Dies sahen jedoch die Richter sowohl des erstinstanzlich angerufenen Landgerichts Köln als auch die Richter des OLG anders. Sie argumentierten damit, dass gemäß § 1 Nr. 1 AWB (Allgemeine Bedingungen für die Leitungswasserversicherung) der Versicherer Entschädigung zu leisten hat für „durch Leitungswasser“ zerstörte oder beschädigte Sachen. Zur Auslegung wann ein Schaden „durch Leitungswasser“ entstanden ist, stellten die Richter auf das Verständnis des Wortlauts durch einen durchschnittlichen Versicherungsnehmer ab. Da die Formulierung der AWB nur eine Beschädigung der versicherten Sache durch Leitungswasser erforderte, ohne dass ein ausdrückliches Unmittelbarkeitserfordernis postuliert wäre, genügt demnach der bloße Ursachenzusammenhang mit dem Leitungswasserschaden, wobei das Wasser adäquat kausale Ursache des Schadens sein muss.

Diese Kausalität bejahte das Gericht im vorliegenden Fall mit der Begründung, das ausgetretene Wasser habe unstreitig die Mineralfaserplatten im Boden zersetzt, so dass sich dort Schimmel und Bakterien gebildet hätten. Das Öffnen des Bodens durch die Handwerker zur Feststellung der Schadensursache sowie Behebung des Schadens sei unabdingbare Folge des Wasseraustritts. Diese Arbeiten seien zwangsläufig mit Staubentwicklung sowie ggf. der Aufwirbelung von Schimmelsporen und Bakterien verbunden. Dabei sah das Gericht die fehlende Sicherung der Waren und Einrichtungsgegenstände des Ladengeschäfts nicht als erhebliche Abweichung vom Kausalverlauf an.

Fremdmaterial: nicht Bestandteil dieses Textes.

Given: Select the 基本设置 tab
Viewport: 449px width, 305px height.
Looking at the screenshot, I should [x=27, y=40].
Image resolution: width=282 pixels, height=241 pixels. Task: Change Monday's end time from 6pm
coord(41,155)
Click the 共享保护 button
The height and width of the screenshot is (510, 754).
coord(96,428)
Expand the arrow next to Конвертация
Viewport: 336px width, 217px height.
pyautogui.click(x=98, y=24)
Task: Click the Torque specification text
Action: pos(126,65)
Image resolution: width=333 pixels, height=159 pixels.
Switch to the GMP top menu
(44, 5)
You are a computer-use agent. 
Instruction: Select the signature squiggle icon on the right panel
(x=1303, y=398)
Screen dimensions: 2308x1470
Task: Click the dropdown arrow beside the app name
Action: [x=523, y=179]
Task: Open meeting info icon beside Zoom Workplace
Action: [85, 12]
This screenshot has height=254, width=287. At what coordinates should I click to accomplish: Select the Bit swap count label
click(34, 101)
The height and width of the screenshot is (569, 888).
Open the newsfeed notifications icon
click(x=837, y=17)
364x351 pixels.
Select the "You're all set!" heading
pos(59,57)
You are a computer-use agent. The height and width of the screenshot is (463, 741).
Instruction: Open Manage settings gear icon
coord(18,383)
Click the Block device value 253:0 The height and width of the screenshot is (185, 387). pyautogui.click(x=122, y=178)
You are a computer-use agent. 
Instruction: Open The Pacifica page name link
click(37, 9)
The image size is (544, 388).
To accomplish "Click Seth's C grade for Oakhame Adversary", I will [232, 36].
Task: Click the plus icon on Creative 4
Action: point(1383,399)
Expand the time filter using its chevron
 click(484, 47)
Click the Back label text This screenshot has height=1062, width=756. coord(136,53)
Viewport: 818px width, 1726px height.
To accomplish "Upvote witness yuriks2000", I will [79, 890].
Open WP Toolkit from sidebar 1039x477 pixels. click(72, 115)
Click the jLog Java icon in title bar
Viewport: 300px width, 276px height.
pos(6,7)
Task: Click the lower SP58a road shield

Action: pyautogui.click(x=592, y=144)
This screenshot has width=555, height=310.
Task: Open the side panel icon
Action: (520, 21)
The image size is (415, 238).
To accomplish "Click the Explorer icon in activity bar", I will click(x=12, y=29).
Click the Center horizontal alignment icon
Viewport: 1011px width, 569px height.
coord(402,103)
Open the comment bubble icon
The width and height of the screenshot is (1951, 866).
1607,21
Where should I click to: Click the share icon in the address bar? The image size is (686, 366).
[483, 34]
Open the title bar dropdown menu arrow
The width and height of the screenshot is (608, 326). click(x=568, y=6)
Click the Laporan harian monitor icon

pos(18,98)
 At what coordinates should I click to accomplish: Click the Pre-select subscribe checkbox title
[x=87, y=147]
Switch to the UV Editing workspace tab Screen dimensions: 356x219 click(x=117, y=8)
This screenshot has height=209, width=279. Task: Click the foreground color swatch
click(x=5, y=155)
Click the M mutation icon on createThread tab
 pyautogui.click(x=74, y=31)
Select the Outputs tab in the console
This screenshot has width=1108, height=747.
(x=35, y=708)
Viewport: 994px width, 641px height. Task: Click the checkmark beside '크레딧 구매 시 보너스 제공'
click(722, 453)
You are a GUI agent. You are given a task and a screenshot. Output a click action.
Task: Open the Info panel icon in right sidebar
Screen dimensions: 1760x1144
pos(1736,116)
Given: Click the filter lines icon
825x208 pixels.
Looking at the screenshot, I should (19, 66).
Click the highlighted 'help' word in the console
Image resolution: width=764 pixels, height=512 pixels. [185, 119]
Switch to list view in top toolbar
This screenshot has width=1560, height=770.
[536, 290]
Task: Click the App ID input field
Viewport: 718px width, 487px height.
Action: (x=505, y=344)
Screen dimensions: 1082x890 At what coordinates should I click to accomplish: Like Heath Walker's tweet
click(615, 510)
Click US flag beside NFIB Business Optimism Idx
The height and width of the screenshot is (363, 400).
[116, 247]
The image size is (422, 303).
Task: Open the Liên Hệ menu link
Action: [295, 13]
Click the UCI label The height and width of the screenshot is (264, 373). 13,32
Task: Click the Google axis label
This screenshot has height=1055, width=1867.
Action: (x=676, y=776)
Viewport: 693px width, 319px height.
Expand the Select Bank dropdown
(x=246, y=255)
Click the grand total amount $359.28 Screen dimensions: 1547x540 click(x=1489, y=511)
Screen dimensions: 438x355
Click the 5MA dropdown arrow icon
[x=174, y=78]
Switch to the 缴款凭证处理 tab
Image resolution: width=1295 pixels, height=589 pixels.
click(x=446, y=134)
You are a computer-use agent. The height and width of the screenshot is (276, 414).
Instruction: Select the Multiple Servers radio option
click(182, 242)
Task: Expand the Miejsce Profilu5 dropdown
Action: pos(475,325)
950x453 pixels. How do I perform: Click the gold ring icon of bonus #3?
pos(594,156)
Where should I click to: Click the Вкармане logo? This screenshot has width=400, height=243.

Auch ein den Kausalzusammenhang zwischen dem Leitungswasseraustritt und der Beschädigung von Waren und Inventar unterbrechendes Ereignis in Gestalt der unsachgemäß durchgeführten Reparaturarbeiten vermochte das Gericht nicht festzustellen. Eine solche Unterbrechung wäre nur dann gegeben, wenn der Schaden letztlich durch ein so ungewöhnliches oder unsachgemäßes Verhalten des Dritten ausgelöst worden wäre, dass zwischen den jeweiligen Schadenbeiträgen nur ein quasi zufälliger Zusammenhang bestanden hätte und dem „Erstschaden“, also dem Leitungswasseraustritt, diese Folgen billigerweise nicht mehr hätten zugerechnet werden könnten.

Das Gericht verneinte auch eine Verletzung von der Klägerin obliegenden Schadenminderungs- oder Rettungspflichten, so dass der beklagte Versicherer zur Regulierung verurteilt wurde. Allerdings dürfte diesem ein Regressanspruch aus übergegangenem Recht gegen die mit der Durchführung der Reparaturarbeiten beauftragte Sanitärfirma zustehen.

Dieser Fall illustriert anschaulich, dass trotz ausgefeilter Bedingungswerke immer wieder Schadenfälle eintreten, die sowohl detaillierte Kenntnisse der Bedingungen und ihrer Auslegung als auch ein entsprechendes Standing gegenüber dem Versicherer voraussetzen, um eine Regulierung des Schadens im Sinne des Versicherungsnehmers zu gewährleisten.